## TASK ITEM
Set out exactly, and with nothing added, the line containing "http://meonline.hu (33, 2397)" and every line after it through the final line of the data.

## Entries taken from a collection
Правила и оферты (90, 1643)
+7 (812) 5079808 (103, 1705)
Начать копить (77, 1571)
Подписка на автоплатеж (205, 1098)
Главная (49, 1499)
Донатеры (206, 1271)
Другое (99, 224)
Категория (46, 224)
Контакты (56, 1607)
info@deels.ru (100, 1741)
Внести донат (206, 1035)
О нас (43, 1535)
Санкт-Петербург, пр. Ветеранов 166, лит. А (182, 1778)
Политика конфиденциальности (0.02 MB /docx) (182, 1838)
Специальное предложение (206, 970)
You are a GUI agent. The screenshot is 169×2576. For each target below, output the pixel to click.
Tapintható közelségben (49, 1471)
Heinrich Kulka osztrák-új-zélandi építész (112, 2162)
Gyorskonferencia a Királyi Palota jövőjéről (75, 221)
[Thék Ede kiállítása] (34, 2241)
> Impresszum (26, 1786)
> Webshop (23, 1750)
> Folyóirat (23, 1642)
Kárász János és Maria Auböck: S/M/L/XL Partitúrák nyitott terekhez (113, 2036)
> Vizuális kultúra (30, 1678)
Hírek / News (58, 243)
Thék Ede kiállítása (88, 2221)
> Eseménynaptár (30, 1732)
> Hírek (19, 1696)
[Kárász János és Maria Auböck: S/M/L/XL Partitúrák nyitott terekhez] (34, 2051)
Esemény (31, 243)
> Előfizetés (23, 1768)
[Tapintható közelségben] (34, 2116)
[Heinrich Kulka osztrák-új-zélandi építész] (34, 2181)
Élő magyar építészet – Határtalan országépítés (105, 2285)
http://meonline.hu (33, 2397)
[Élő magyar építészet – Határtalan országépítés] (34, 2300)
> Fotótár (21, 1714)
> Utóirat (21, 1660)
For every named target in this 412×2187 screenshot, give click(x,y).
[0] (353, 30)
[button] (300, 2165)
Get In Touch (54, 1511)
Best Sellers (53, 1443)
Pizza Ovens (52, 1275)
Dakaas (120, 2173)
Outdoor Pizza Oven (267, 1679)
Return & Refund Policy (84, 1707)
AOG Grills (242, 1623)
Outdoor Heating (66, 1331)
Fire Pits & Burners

## ANSWER BOX
http://meonline.hu (33, 2397)
[Élő magyar építészet – Határtalan országépítés] (34, 2300)
> Fotótár (21, 1714)
> Utóirat (21, 1660)
For every named target in this 412×2187 screenshot, give click(x,y).
[0] (353, 30)
[button] (300, 2165)
Get In Touch (54, 1511)
Best Sellers (53, 1443)
Pizza Ovens (52, 1275)
Dakaas (120, 2173)
Outdoor Pizza Oven (267, 1679)
Return & Refund Policy (84, 1707)
AOG Grills (242, 1623)
Outdoor Heating (66, 1331)
Fire Pits & Burners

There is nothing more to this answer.